Чтоб показать, как близко видел комиссар Ленина, Костя потянулся, дотронулся до Груни и тут же отдёрнул руку. Всё-таки удивительно, до чего он робеет её и до чего ему от этого хорошо…

— Так и есть, что подашься ты в Питер этот, — грустно сказала Груня.

— Здесь, что ли, худо? Да и нельзя мне. Мама как же? Вот ежели только посмотреть… А то поехали вместе?

— Ну, мне-то куда?

— А чо? Комиссар говорит, знаешь, какая жизнь пойдёт! Дай только беляков да богатеев выгнать. Советская власть для всех учение откроет, кто на кого хочет. Я бы, к примеру, на командира выучился, красного. А то, может, на ветеринара, скот лечить. Отец-то самоуком до всего доходил, а мне говорил — учись, по науке вернее… А ты бы на сестрицу милосердия выучилась. Вернулись бы — в белом стала бы ходить, раны перевязывать…

— Война кончится, так откудова раны? — практично заметила Груня. Она увлеклась и уж с безусловной доверчивостью воспринимала его мечты. Только вот это — откуда раны, когда не будет войны, — смутило её, не привыкшую ни к каким сказкам.

— Ну, мало ли… — Для Кости неважны были подробности. — Мало ли. Не раны, так просто лечить. Я видел одну милосердную сестру, в больнице. Строгая.

— Ох-ти мне! В больнице ты лежал?

— Да нет. Одно дело одному дяденьке передать надо было. В одну больницу, вот.

«Одно дело да одному дяденьке…» Какой-то непонятной, сложной жизнью живёт он. И ничего-то она о нём не знает…

— Слушай-ка, я что тебе, Костя, сказать хочу, да всё… Тс-с… — смолкла на полуслове.

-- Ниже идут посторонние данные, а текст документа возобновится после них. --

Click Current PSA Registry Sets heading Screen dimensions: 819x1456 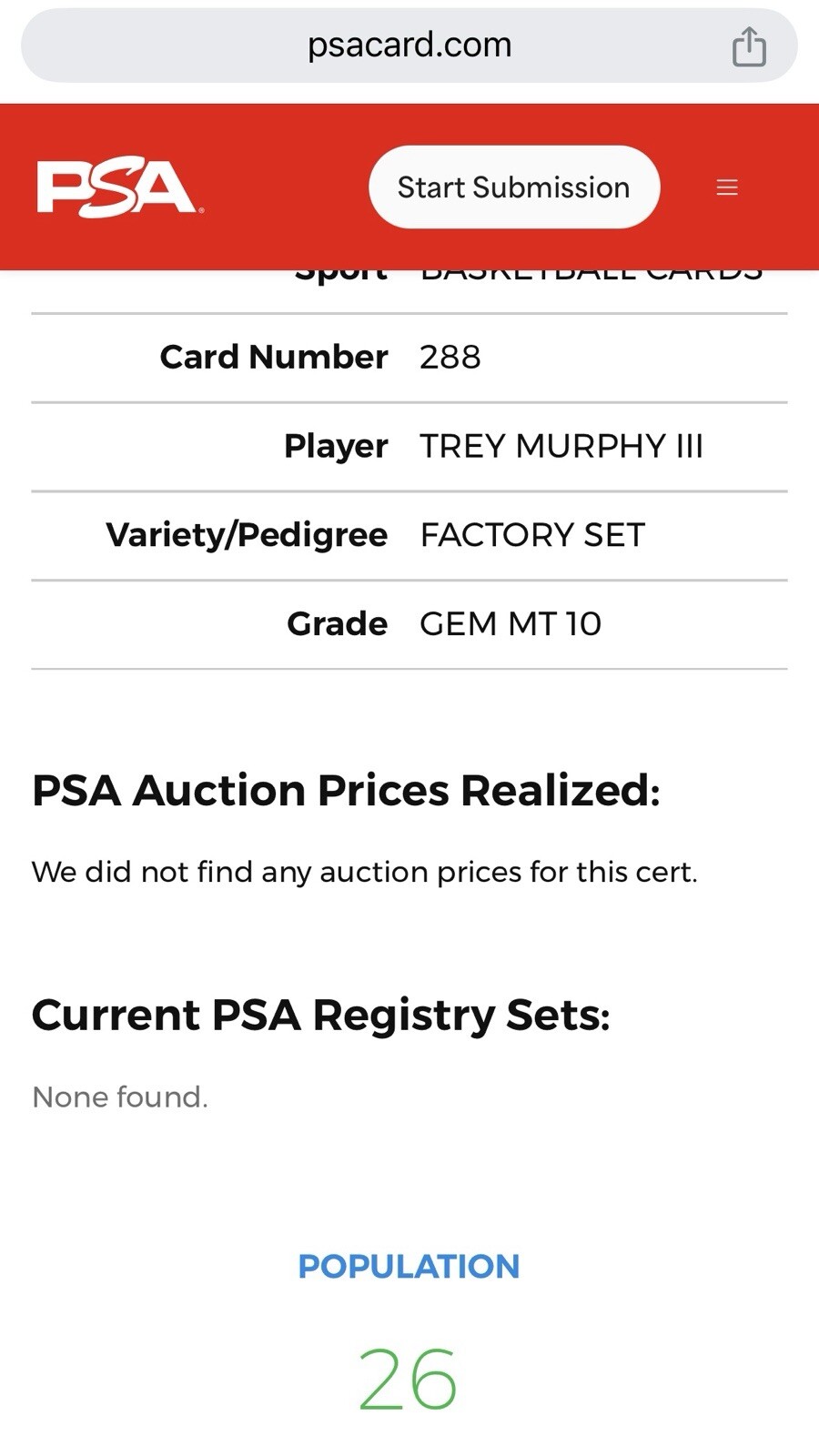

Оба прислушались. В чуткой ночной тишине послышался быстрый топот нескольких кованых коней. Простучали, и стихло.

Костя забеспокоился. Что бы это могло быть? Поречное спит. Днём тоже незаметно было никаких подозрительных движений.

И вдруг этот топот. Какие-то люди — их несколько, может, трое, а может, пятеро, — въехали верхом, и главное — спешно. Кто, зачем? У кого остановились? Отсюда, с огорода, не увидишь. Не выскочить ли к центру села? Нет, всё равно уже проехали. Надо слушать, что дальше будет…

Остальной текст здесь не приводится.